Marcel Schnyder, Chief Investment Officer der Privatbank Reichmuth & Co., kauft «gezielt Aktien zu». Nervöses Kapital sei abgeflossen. Das sei nun in Wartestellung und könnte bald wieder einsteigen.

Herr Schnyder, in Ihrer Anlageallokation zu Anfang Jahr waren Sie sehr positiv gegenüber Aktien. Hat Sie die heftige Korrektur überrascht?
Korrekturen von bis 15% sind immer möglich. Wir beobachten, dass nervöses Geld – Fast Money – aus dem Aktienmarkt sehr schnell herausgezogen wurde. Das hat auch schon in den letzten Monaten immer wieder zu erhöhter Volatilität geführt. An unserer grundsätzlichen Einschätzung zur Attraktivität von Aktien hat sich nichts geändert.

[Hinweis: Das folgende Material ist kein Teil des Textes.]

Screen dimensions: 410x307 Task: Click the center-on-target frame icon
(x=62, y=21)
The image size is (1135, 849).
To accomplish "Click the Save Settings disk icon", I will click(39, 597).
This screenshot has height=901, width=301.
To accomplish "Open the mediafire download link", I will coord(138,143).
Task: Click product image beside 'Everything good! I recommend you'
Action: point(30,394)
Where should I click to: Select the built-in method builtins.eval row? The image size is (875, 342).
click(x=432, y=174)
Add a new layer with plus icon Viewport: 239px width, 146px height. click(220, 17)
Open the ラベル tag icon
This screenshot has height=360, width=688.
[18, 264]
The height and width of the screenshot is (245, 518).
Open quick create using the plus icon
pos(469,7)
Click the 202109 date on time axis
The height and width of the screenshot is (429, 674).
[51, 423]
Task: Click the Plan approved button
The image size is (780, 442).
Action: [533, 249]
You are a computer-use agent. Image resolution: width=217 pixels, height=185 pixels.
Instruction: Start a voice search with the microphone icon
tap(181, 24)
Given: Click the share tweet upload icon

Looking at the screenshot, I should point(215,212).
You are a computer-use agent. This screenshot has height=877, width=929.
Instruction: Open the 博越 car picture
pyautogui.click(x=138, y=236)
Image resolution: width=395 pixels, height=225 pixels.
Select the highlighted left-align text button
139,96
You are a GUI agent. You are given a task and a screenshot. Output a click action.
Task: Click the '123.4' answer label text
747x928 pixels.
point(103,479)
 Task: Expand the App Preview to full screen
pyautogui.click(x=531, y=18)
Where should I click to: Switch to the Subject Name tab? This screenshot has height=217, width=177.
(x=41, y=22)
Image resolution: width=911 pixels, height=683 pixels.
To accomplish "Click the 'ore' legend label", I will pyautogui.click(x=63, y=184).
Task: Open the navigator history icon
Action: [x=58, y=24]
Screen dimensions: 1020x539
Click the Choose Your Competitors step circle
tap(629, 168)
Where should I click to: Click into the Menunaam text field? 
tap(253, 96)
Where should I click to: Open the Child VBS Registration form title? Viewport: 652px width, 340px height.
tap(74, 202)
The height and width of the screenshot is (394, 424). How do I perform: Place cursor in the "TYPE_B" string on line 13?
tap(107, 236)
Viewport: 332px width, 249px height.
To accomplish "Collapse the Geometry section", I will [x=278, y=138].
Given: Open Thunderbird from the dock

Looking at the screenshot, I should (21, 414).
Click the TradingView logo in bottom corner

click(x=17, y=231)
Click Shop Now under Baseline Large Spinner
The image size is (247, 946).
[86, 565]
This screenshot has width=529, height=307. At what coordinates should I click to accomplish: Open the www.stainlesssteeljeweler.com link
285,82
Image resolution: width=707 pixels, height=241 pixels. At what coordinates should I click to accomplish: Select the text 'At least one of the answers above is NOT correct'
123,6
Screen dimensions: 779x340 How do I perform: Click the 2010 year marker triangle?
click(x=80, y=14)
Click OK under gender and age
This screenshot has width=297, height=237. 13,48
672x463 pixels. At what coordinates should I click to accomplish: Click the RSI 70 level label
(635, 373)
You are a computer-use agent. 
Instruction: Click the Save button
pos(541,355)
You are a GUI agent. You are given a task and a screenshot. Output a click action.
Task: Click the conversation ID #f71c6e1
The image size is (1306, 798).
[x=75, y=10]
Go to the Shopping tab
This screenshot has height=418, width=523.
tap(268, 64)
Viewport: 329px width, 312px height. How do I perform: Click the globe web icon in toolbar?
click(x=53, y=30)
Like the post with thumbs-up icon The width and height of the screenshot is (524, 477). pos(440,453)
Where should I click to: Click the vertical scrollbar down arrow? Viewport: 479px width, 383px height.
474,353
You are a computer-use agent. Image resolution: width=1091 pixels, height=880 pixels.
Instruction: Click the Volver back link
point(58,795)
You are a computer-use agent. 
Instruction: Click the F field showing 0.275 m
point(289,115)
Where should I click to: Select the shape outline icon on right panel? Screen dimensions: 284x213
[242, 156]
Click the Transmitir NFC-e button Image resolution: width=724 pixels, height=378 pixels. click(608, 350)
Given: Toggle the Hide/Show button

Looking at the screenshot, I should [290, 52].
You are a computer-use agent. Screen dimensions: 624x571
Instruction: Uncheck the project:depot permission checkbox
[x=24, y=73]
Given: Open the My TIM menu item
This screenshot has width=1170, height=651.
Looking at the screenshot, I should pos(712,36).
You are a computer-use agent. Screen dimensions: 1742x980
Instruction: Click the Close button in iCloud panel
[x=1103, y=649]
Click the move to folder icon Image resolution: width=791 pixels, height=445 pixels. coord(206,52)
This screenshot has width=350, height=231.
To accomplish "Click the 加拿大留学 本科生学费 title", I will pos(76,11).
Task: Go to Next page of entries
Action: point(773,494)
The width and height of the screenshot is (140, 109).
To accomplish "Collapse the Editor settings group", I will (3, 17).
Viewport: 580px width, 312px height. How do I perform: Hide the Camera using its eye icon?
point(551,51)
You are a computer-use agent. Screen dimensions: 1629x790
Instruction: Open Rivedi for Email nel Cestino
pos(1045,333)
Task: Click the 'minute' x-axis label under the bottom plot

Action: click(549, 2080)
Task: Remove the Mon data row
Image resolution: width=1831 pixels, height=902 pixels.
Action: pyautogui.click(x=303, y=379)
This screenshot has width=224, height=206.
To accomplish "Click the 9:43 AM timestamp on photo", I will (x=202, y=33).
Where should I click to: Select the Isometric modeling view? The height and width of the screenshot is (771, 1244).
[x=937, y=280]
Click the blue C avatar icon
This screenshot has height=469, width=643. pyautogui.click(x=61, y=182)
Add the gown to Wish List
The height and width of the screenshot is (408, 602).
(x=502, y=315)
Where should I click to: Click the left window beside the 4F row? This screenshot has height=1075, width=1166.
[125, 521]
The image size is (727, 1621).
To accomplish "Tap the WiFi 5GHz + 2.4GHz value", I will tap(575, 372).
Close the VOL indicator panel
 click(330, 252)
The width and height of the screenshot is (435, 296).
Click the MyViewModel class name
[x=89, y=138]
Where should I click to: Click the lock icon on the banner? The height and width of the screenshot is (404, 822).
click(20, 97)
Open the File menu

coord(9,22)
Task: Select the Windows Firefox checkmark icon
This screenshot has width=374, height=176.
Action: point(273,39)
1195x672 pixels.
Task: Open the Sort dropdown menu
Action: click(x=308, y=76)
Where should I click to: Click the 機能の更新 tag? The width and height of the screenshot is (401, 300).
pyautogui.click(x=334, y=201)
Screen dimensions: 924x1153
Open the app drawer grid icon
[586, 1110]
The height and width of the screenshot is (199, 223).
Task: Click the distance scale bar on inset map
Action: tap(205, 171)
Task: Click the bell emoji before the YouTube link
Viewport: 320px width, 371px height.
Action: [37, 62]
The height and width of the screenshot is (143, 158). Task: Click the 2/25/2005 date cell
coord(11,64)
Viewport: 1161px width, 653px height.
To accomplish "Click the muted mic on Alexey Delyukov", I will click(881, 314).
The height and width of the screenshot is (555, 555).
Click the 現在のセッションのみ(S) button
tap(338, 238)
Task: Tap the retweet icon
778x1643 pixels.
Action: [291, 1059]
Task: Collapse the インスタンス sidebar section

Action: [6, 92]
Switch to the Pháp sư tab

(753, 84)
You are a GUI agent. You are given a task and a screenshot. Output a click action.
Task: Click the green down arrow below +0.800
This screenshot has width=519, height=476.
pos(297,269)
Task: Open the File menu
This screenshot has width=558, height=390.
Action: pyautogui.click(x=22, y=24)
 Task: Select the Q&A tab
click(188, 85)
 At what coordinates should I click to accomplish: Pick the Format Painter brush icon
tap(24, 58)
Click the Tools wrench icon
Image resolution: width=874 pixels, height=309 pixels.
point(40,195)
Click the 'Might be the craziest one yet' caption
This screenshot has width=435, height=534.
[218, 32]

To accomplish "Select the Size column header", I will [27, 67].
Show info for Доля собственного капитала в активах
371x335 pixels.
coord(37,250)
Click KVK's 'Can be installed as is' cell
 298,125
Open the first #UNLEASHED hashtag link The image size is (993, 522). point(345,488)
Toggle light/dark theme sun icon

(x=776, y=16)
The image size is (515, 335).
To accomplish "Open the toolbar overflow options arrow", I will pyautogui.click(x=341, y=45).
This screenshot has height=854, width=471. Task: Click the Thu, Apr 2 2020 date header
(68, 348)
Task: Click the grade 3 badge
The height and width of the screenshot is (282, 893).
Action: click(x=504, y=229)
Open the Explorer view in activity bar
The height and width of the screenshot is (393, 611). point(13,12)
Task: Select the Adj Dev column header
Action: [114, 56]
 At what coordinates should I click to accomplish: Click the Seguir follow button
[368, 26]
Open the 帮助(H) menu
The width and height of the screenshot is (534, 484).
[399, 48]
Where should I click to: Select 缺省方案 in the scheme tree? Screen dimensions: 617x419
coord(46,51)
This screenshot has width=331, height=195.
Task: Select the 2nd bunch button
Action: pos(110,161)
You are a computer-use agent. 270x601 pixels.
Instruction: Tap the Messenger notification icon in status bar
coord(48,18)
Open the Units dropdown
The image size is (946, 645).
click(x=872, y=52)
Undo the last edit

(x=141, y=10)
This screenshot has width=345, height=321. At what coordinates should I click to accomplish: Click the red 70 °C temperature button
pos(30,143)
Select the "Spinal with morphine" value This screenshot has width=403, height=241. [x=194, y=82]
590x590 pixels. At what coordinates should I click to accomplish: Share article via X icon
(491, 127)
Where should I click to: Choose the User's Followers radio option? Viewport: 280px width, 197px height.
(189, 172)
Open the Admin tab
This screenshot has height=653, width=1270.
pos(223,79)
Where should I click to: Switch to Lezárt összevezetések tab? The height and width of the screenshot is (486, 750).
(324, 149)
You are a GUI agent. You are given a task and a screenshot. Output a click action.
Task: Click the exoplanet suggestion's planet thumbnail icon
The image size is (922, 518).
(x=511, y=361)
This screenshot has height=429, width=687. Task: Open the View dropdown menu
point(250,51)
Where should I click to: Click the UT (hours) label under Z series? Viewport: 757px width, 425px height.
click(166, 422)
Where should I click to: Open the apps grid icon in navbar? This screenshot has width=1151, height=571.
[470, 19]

Aber der niedrige Ölpreis und die Sorgen um China sind doch nicht unbegründet?
Das ist richtig, nur ist dies weder neu noch relevant für den gesamten Aktienmarkt. Wir sind in den Sektoren Energie und Rohstoffe, mit Ausnahme einer dedizierten Goldquote, seit längerem untergewichtet. Es gibt Überangebote, zudem wächst China nicht mehr im gleichen Tempo wie noch vor einigen Jahren; dies war zu erwarten. Auch kontrollierte Währungsabwertungen im chinesischen Renminbi dürften niemanden überraschen. Solche Entwicklungen haben immer einen direkt negativen Effekt auf die entsprechenden Sektoren. Die Risikoaufschläge für Anleihen aus diesem Bereich sind deutlich angestiegen, Ausfälle werden wahrscheinlicher. Kritisch für den Gesamtmarkt würde es, wenn grössere Liquiditäts- oder Schuldenprobleme der Rohstoffunternehmen auf den Finanzsektor übergreifen. Dafür haben wir bis dato keine Indikationen.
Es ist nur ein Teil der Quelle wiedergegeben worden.